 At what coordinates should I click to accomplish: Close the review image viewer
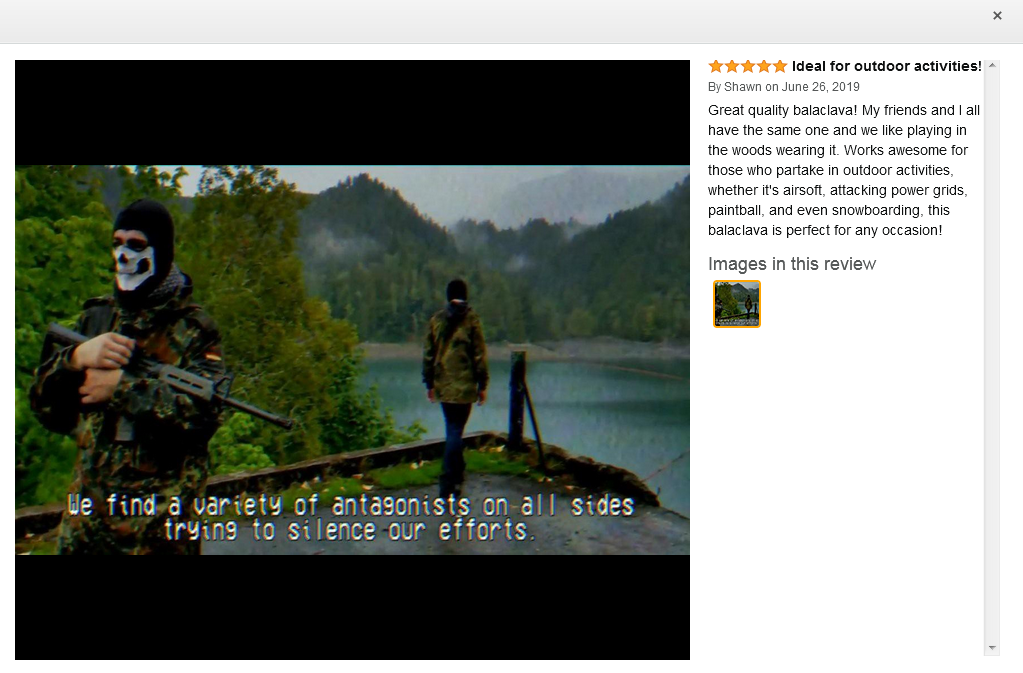coord(997,16)

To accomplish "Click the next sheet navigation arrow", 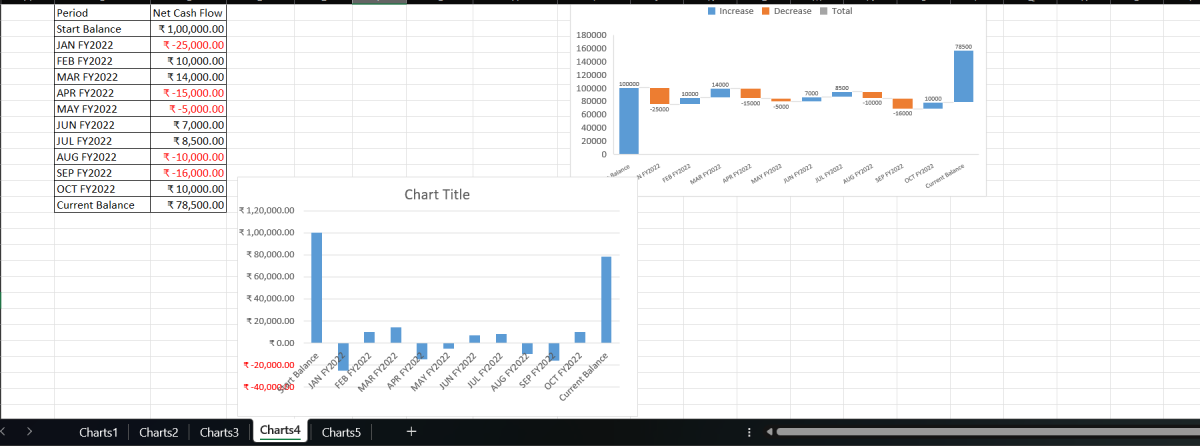I will (x=29, y=432).
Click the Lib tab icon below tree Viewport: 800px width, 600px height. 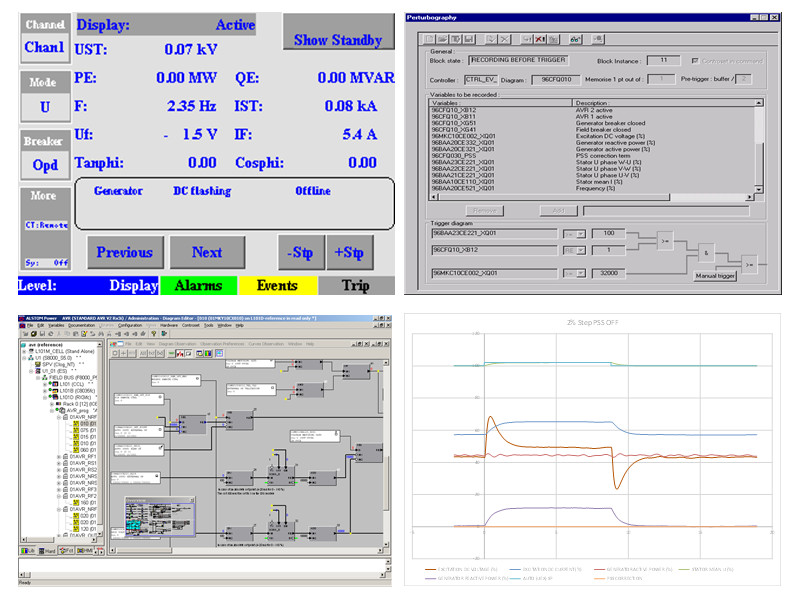pyautogui.click(x=28, y=550)
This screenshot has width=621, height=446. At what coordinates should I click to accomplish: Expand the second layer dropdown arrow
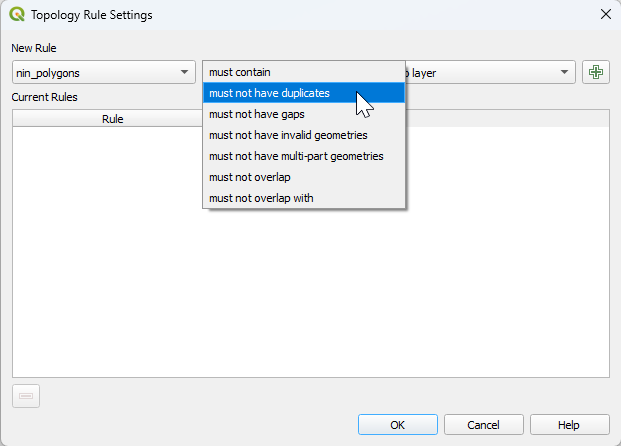point(565,72)
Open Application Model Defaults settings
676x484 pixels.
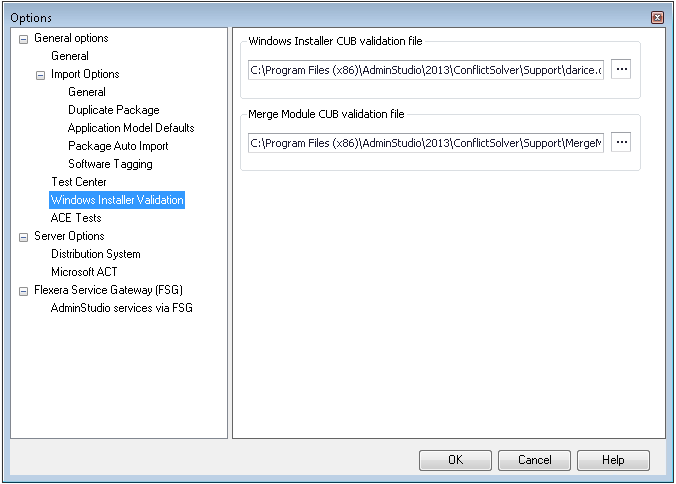click(x=131, y=128)
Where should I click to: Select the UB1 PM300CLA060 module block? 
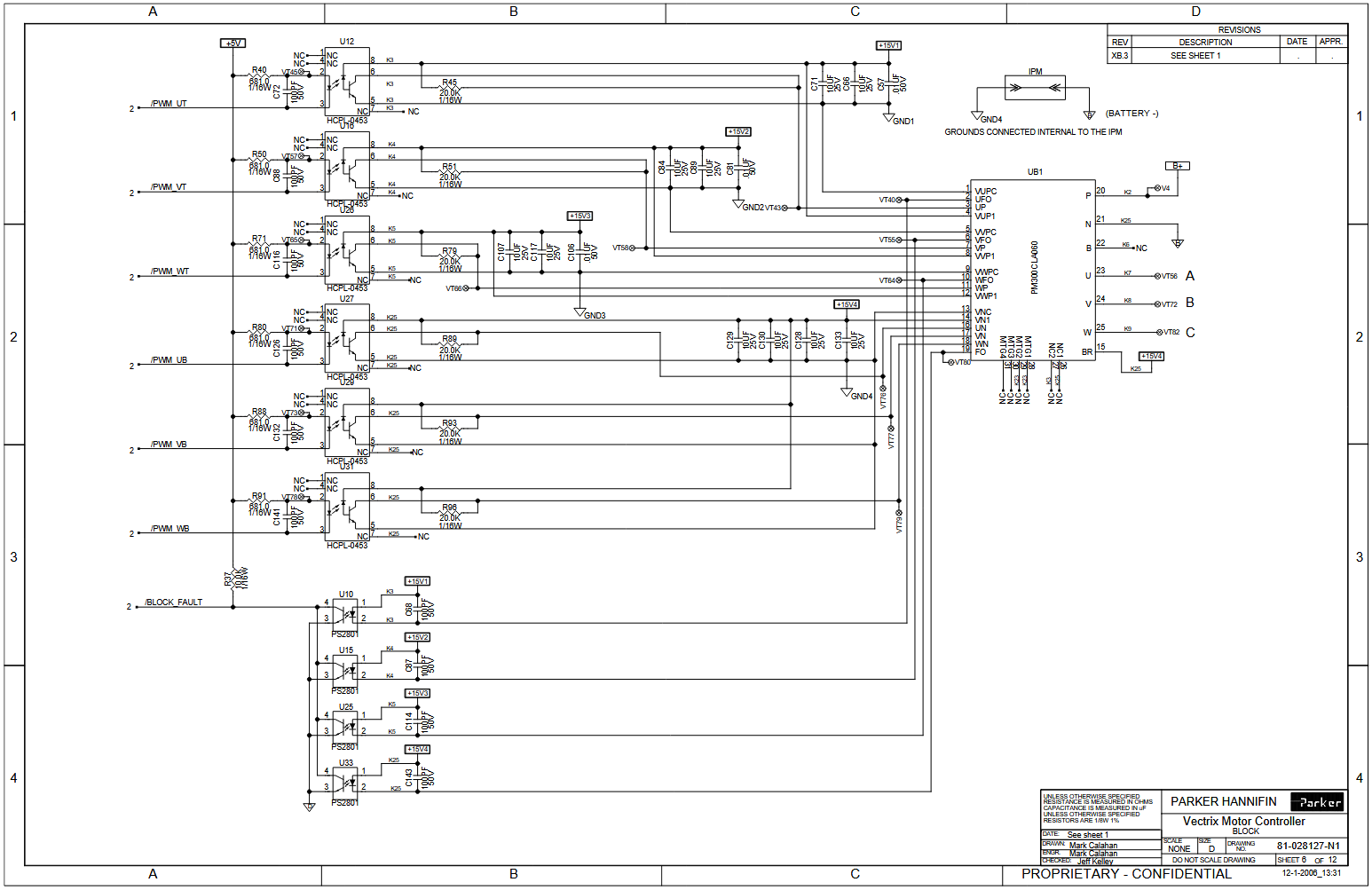1034,271
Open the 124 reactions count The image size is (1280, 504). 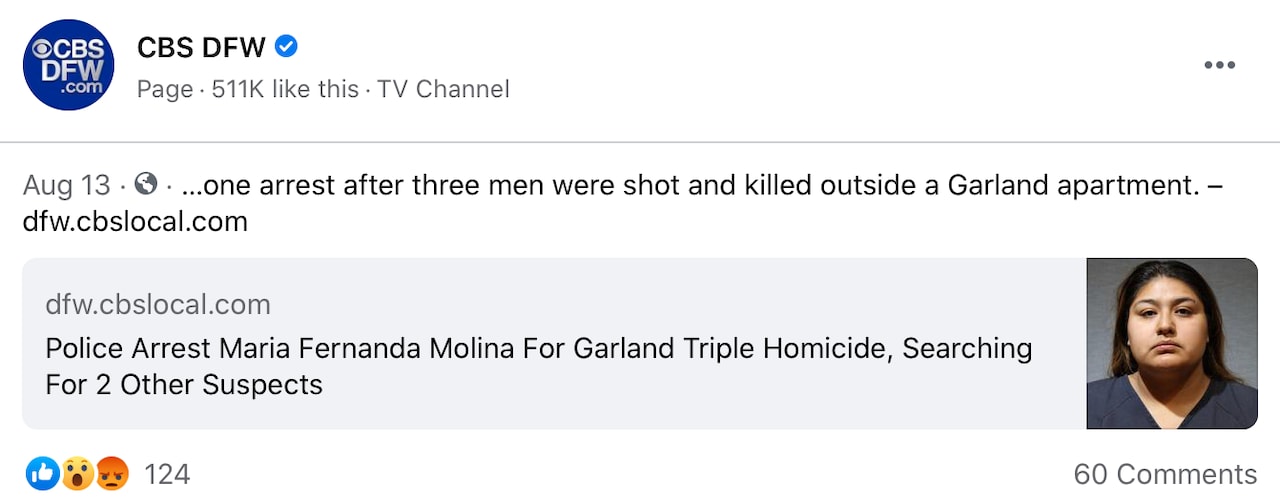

· · · · · · ·

§ Stated problem
In the listing, take the lines from the one containing "This screenshot has" through the one containing "click(x=131, y=128)", inclusive, and switch "settings" to "preferences". Give only those lines, without the pictures.

§ Task response
This screenshot has width=621, height=446. At what coordinates should I click to accomplish: Expand the second layer dropdown arrow
point(565,72)
Open Application Model Defaults preferences
676x484 pixels.
click(x=131, y=128)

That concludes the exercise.